Felicific Calculus (Hedonic Calculus): Bentham proposed measuring pleasure and pain by: intensity, duration, certainty, propinquity (immediacy), fecundity (tendency to be followed by more pleasure), purity (absence of pain following), and extent (number of persons affected).
All pleasures equal: Bentham treated all pleasures as quantitatively equivalent — no quality distinction (famously: "pushpin is as good as poetry" if equal pleasure). Mill criticised this.
Panopticon: Bentham designed the Panopticon prison — a circular design where prisoners could be observed at all times without knowing when they were being watched — a surveillance architecture that Foucault later analysed as a model of modern power.
Administrative relevance: Cost-benefit analysis, welfare economics, policy evaluation by aggregate outcomes — all reflect Benthamite utilitarian logic.
3.3 John Stuart Mill (1806–1873) — Liberal Utilitarianism
Major works: Utilitarianism (1863), On Liberty (1859), The Subjection of Women (1869)
Refinement of Bentham:
Quality of pleasures: "It is better to be Socrates dissatisfied than a fool satisfied." Higher pleasures (intellectual, moral, aesthetic) are intrinsically superior to lower pleasures (physical). The competent judge — who has experienced both — recognises this.
Harm Principle (Liberty Principle):
"The only purpose for which power can be rightfully exercised over any member of a civilised community, against his will, is to prevent harm to others."
This limits state power — paternalistic restrictions for a person's own good are impermissible. Classic liberal principle still invoked in debates about drug legalisation, seatbelt laws, etc.
Proof of utilitarianism: The only evidence that something is desirable is that people desire it — a controversial argument (Naturalistic Fallacy critique by G.E. Moore).
Justice: Mill argued utilitarianism could accommodate justice — justice is a subset of utility, but a peculiarly urgent subset because it concerns security, the most vital of all interests.
Difference from Bentham: Mill is qualitative (some pleasures superior); Bentham is quantitative (all pleasures commensurate).
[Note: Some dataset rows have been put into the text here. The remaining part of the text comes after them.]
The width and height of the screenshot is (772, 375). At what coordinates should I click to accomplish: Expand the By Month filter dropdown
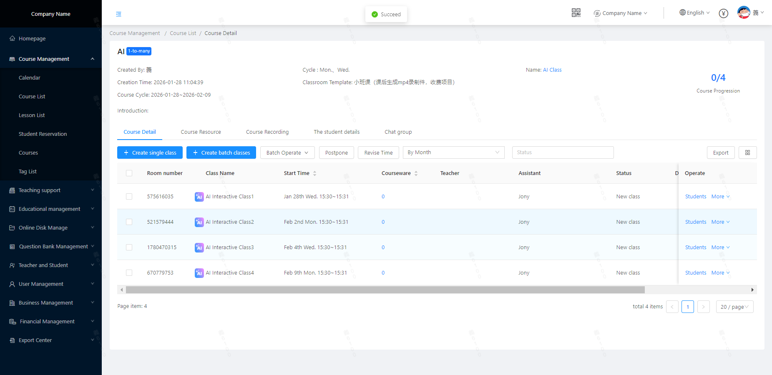[453, 153]
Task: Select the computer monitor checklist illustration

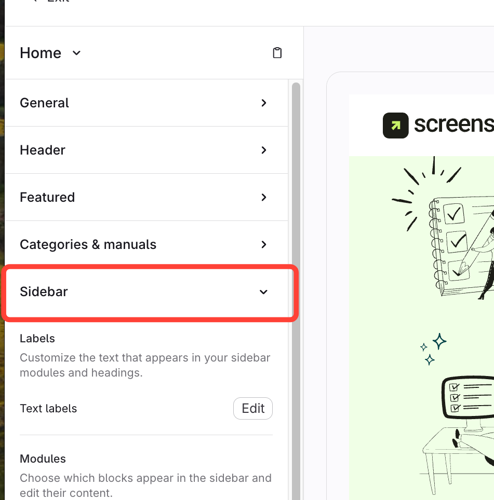Action: pos(459,434)
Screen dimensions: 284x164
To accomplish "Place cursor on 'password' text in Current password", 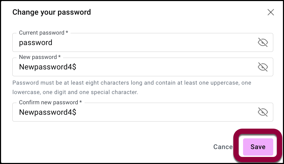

Mill preserves individual rights better; Bentham is more aggregate-focused.
3.4 John Rawls (1921–2002) — Justice as Fairness
Major works: A Theory of Justice (1971), Political Liberalism (1993)
Social Contract Tradition: Rawls revives the social contract tradition (Locke, Rousseau, Kant) with a distinctive original position device.
Original Position and Veil of Ignorance:
Imagine choosing the principles of justice for society from behind a Veil of Ignorance — you do not know your race, gender, class, natural talents, or what your conception of the good life is. What principles would rational persons choose?
Two Principles of Justice:
Equal Liberty Principle: Each person is to have the most extensive system of equal basic liberties compatible with a similar system for all. (Liberty > Equality)
Difference Principle: Social and economic inequalities are to be arranged so that they are: (a) to the greatest benefit of the least advantaged members of society; (b) attached to offices open to all under conditions of fair equality of opportunity.
Priority: First principle takes priority over the second; within the second, (b) takes priority over (a).
Implications:
- Inequalities (e.g., higher salaries for skilled professionals) are justified only if they benefit the poorest
- Access to positions must be genuinely open (meritocracy)
- Basic liberties cannot be traded off for economic gain
Rawls vs Utilitarianism:
| Utilitarianism | Rawls |
|---|---|
| Maximise aggregate welfare | Prioritise the least advantaged |
| Can sacrifice minority for majority | Difference Principle protects minority |
| No priority to liberty | Equal Liberty Principle is lexically prior |
| Aggregative | Distributive |
Administrative relevance: India's reservation system (SC/ST/OBC) embodies Rawlsian logic — structural inequalities corrected in favour of those worst-off. DPSP Article 38 — "minimise inequalities in income, status" — reflects Rawlsian concern.